In March 2013, Faez al Sharaa lived in Daraa, Syria, the city where protests against President Bashar Assad quickly turned deadly two years earlier. After the anti-government uprising began, the country descended into civil war, with more than 4.8 million Syrian refugees and about 470,000 Syrians killed as of 2016 [sources: United Nations High Commissioner for Refugees, Syrian Center for Policy Research]. Civilians faced the threat of displacement and death at the hands of Assad's forces, which has used ballistic missiles, barrel bombs and massacres to attempt to defeat the opposition.
One day, after he was held at gunpoint and called a terrorist by Syrian soldiers, al Sharaa decided to leave Syria. He and his wife, Shaza, fled the war-torn country for Jordan. After staying at a refugee camp riddled with violence, working a night job to evade detection and enduring rounds of security screening by the United Nations, he headed to Texas with his wife and infant daughter, who was born in Jordan.
The al Sharaas' story ends positively. But not all turn out that way for the estimated 65.3 million forcibly displaced people worldwide [source: UNHCR]. The circumstances vary, yet the experiences are the same: People are forced to leave their homes and flee to another country to avoid persecution because of race, religion, nationality, social standing or politics.
To help victims of war and civil conflict from across the globe — from Bangladesh to Burundi and Somalia to Syria — hundreds of refugee charity organizations have sprung up to provide food, shelter and household necessities as well as to advocate for human rights, establish medical clinics and get children back in school [source: A.R.T.].
The organizations range from Physicians for Human Rights, a Cambridge, Mass.-based group of 300 doctors who provide free medical and psychological evaluations of asylum seekers, to the International Rescue Committee, a New York-based non-profit that provides relief, protection and resettlement services for victims of oppression and violent conflict.

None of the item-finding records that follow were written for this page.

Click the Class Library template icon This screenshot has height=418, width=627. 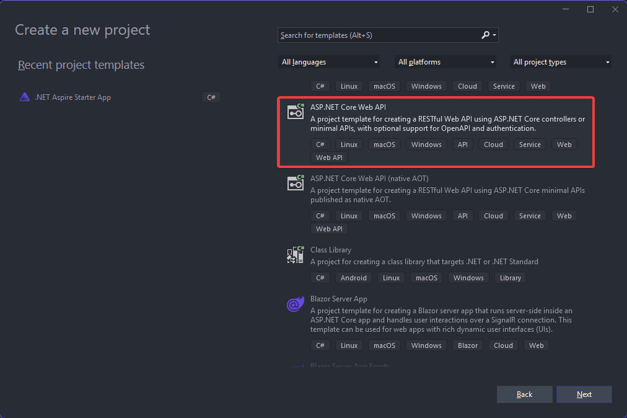point(295,254)
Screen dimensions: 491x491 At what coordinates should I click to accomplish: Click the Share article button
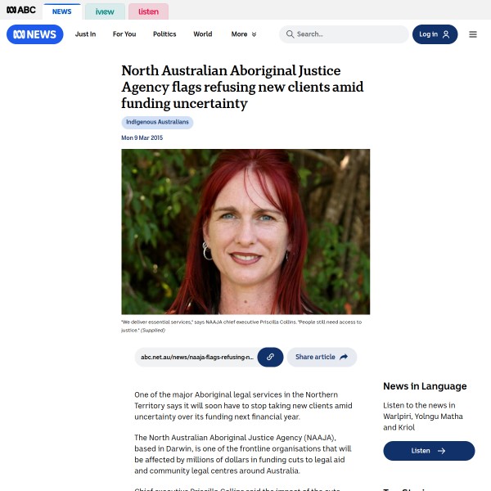coord(322,357)
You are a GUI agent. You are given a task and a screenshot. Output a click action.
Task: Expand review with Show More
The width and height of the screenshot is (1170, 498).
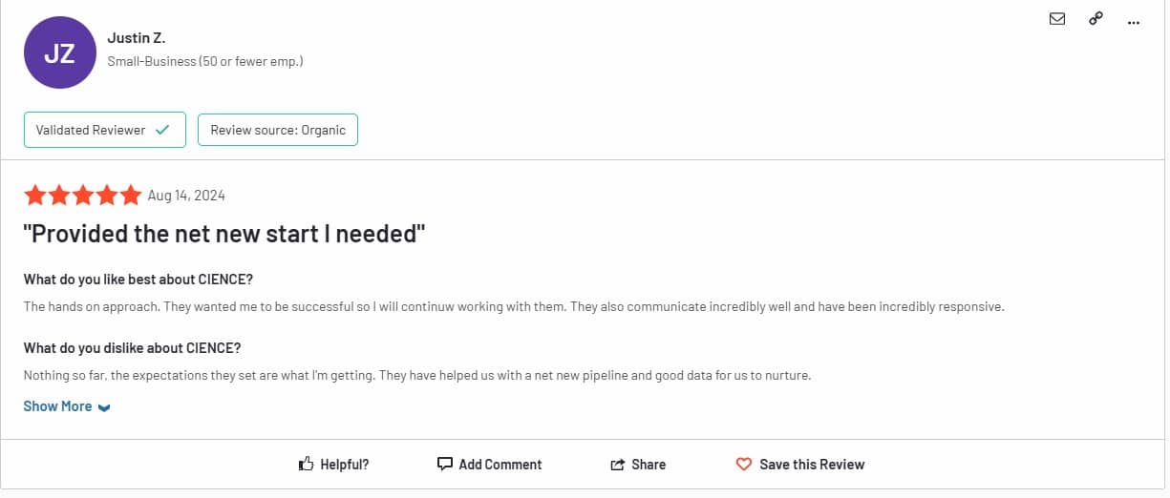[67, 406]
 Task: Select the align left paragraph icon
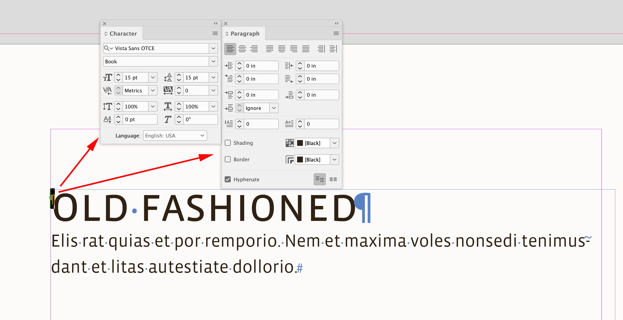[x=230, y=49]

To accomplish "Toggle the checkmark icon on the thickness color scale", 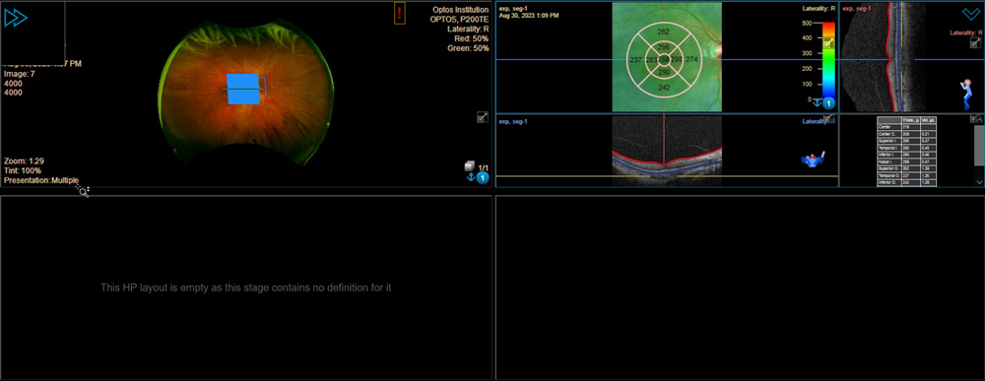I will (828, 43).
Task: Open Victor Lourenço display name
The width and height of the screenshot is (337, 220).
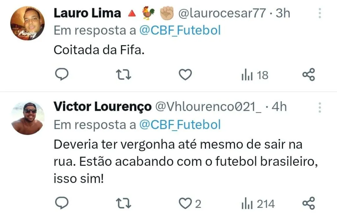Action: click(103, 107)
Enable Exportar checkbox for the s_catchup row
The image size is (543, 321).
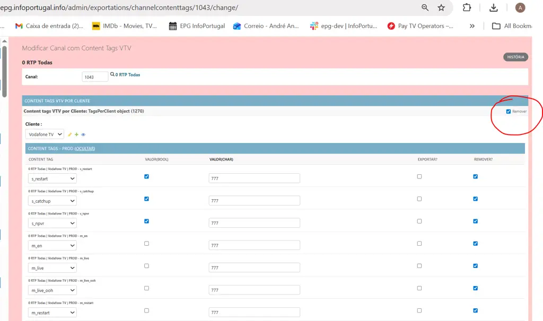click(x=419, y=199)
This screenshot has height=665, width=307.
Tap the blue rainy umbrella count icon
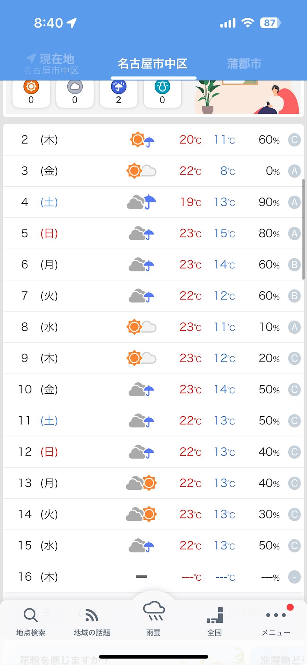[x=118, y=87]
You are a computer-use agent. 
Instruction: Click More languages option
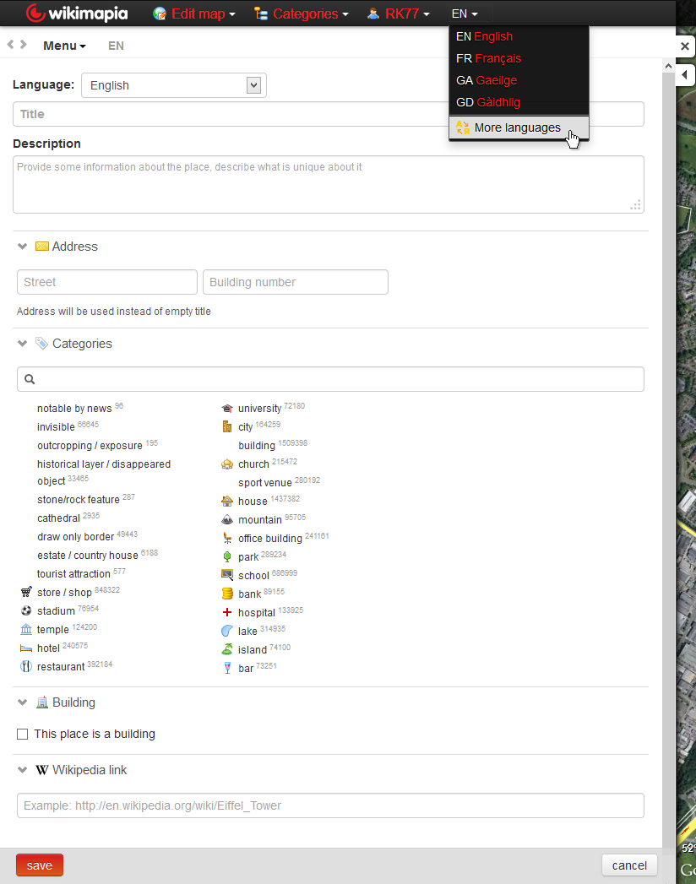(517, 127)
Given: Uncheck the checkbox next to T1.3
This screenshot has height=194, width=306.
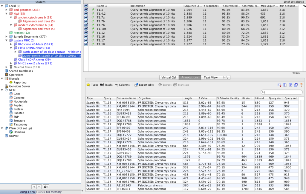Looking at the screenshot, I should point(86,10).
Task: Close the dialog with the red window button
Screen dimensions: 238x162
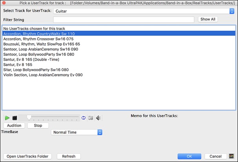Action: 4,3
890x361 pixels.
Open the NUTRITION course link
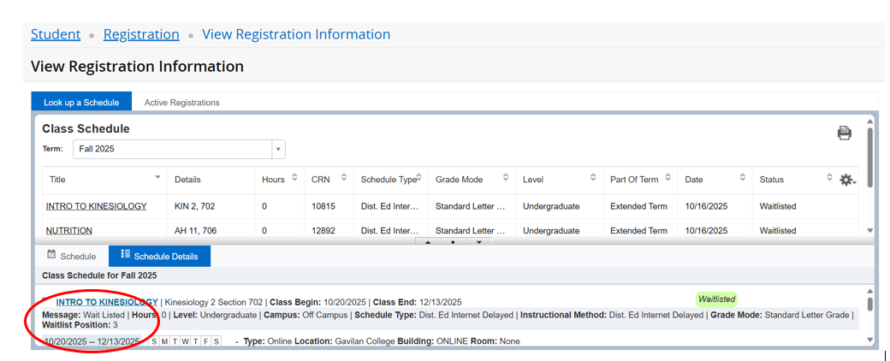[x=69, y=231]
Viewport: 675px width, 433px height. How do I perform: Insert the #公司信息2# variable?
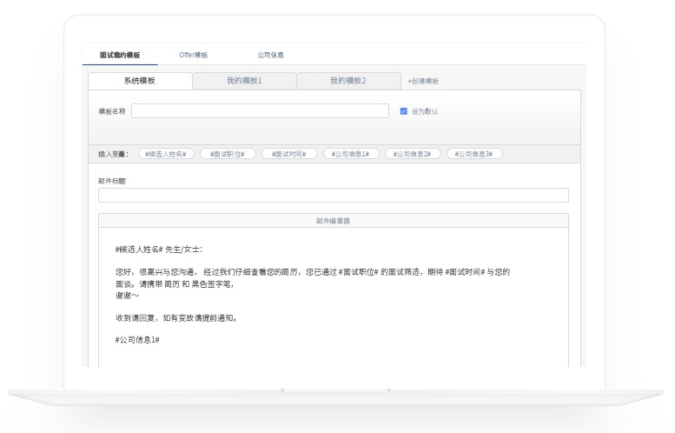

Other organizations include the Lawyers Committee for Human Rights, which lobbies the U.S. government for better protection of refugees seeking asylum, and Lutheran Immigrant and Refugee Services, which specializes in helping children who come to the U.S. without family.
Read on to learn what the Office of Refugee Resettlement does.
Office of Refugee Resettlement
The Office of Refugee Resettlement (ORR) is a division of the U.S. Department of Health and Human services that funds state-administered programs to help refugees assimilate to life in the U.S. Through its five divisions and 20-plus programs, ORR provides services to cover all areas of life, from health care and job training to education, foster care and counseling for torture survivors [source: ORR].
The office provides cash reimbursement to states to cover 100 percent of refugee medical screening and health care for up to eight months from the date of a refugee's arrival in the U.S. or final grant of asylum.
It also funds programs that place refugee children unaccompanied by adults into foster care sponsored by the U.S. Conference of Catholic Bishops and Lutheran Immigration and Refugee Service. The refugee children receive the same state benefits as other foster children, with additional programs aimed to preserve their cultural heritage. When possible, they are placed with families of the same ethnic background [source: ORR].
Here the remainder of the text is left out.